TASK DESCRIPTION – Nothing is to be altered. Print each record in full.

*** PROVIDED MATERIAL Section Begins ***

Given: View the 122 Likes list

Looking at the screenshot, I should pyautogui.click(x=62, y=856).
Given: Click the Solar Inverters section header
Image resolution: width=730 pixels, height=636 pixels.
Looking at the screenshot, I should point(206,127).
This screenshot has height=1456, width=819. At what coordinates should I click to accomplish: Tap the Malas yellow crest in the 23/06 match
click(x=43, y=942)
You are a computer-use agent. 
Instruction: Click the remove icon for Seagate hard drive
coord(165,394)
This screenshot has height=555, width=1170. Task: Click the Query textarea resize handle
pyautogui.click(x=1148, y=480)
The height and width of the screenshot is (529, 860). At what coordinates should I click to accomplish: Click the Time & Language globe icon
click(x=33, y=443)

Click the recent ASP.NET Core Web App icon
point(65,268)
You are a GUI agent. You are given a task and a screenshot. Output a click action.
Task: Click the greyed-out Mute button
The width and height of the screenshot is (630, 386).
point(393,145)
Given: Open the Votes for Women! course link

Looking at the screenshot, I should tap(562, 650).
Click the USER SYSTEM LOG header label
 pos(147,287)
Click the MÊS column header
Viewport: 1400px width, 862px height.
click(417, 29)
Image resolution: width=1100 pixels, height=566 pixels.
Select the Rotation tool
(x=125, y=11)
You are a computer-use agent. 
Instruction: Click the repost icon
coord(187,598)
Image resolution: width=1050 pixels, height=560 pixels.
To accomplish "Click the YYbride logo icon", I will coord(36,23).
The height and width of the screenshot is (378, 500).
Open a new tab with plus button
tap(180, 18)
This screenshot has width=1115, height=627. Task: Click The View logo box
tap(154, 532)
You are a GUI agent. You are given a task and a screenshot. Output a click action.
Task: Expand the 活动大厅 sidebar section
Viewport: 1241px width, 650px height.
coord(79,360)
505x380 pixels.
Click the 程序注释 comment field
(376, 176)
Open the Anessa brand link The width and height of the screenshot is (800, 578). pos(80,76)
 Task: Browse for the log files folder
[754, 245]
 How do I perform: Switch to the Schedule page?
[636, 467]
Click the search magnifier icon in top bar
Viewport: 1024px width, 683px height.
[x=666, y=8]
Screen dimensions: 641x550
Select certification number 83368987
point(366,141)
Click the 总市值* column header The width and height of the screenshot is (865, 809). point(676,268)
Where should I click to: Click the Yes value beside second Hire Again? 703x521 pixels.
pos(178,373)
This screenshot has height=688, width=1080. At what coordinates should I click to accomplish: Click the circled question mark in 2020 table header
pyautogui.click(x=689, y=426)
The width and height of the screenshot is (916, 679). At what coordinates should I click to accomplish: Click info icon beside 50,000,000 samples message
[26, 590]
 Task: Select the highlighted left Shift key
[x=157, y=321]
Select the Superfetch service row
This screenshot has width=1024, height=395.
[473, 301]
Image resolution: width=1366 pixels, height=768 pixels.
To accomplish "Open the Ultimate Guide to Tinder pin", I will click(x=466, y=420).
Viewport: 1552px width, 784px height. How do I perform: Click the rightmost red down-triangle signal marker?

*** PROVIDED MATERIAL Section Ends ***

WRITTEN ANSWER –
Given: View the 122 Likes list

Looking at the screenshot, I should pyautogui.click(x=62, y=856).
Given: Click the Solar Inverters section header
Image resolution: width=730 pixels, height=636 pixels.
Looking at the screenshot, I should point(206,127).
This screenshot has height=1456, width=819. At what coordinates should I click to accomplish: Tap the Malas yellow crest in the 23/06 match
click(x=43, y=942)
You are a computer-use agent. 
Instruction: Click the remove icon for Seagate hard drive
coord(165,394)
This screenshot has height=555, width=1170. Task: Click the Query textarea resize handle
pyautogui.click(x=1148, y=480)
The height and width of the screenshot is (529, 860). At what coordinates should I click to accomplish: Click the Time & Language globe icon
click(x=33, y=443)

Click the recent ASP.NET Core Web App icon
point(65,268)
You are a GUI agent. You are given a task and a screenshot. Output a click action.
Task: Click the greyed-out Mute button
The width and height of the screenshot is (630, 386).
point(393,145)
Given: Open the Votes for Women! course link

Looking at the screenshot, I should tap(562, 650).
Click the USER SYSTEM LOG header label
 pos(147,287)
Click the MÊS column header
Viewport: 1400px width, 862px height.
click(417, 29)
Image resolution: width=1100 pixels, height=566 pixels.
Select the Rotation tool
(x=125, y=11)
You are a computer-use agent. 
Instruction: Click the repost icon
coord(187,598)
Image resolution: width=1050 pixels, height=560 pixels.
To accomplish "Click the YYbride logo icon", I will coord(36,23).
The height and width of the screenshot is (378, 500).
Open a new tab with plus button
tap(180, 18)
This screenshot has width=1115, height=627. Task: Click The View logo box
tap(154, 532)
You are a GUI agent. You are given a task and a screenshot. Output a click action.
Task: Expand the 活动大厅 sidebar section
Viewport: 1241px width, 650px height.
coord(79,360)
505x380 pixels.
Click the 程序注释 comment field
(376, 176)
Open the Anessa brand link The width and height of the screenshot is (800, 578). pos(80,76)
 Task: Browse for the log files folder
[754, 245]
 How do I perform: Switch to the Schedule page?
[636, 467]
Click the search magnifier icon in top bar
Viewport: 1024px width, 683px height.
[x=666, y=8]
Screen dimensions: 641x550
Select certification number 83368987
point(366,141)
Click the 总市值* column header The width and height of the screenshot is (865, 809). point(676,268)
Where should I click to: Click the Yes value beside second Hire Again? 703x521 pixels.
pos(178,373)
This screenshot has height=688, width=1080. At what coordinates should I click to accomplish: Click the circled question mark in 2020 table header
pyautogui.click(x=689, y=426)
The width and height of the screenshot is (916, 679). At what coordinates should I click to accomplish: Click info icon beside 50,000,000 samples message
[26, 590]
 Task: Select the highlighted left Shift key
[x=157, y=321]
Select the Superfetch service row
This screenshot has width=1024, height=395.
[473, 301]
Image resolution: width=1366 pixels, height=768 pixels.
To accomplish "Open the Ultimate Guide to Tinder pin", I will click(x=466, y=420).
Viewport: 1552px width, 784px height. How do I perform: Click the rightmost red down-triangle signal marker?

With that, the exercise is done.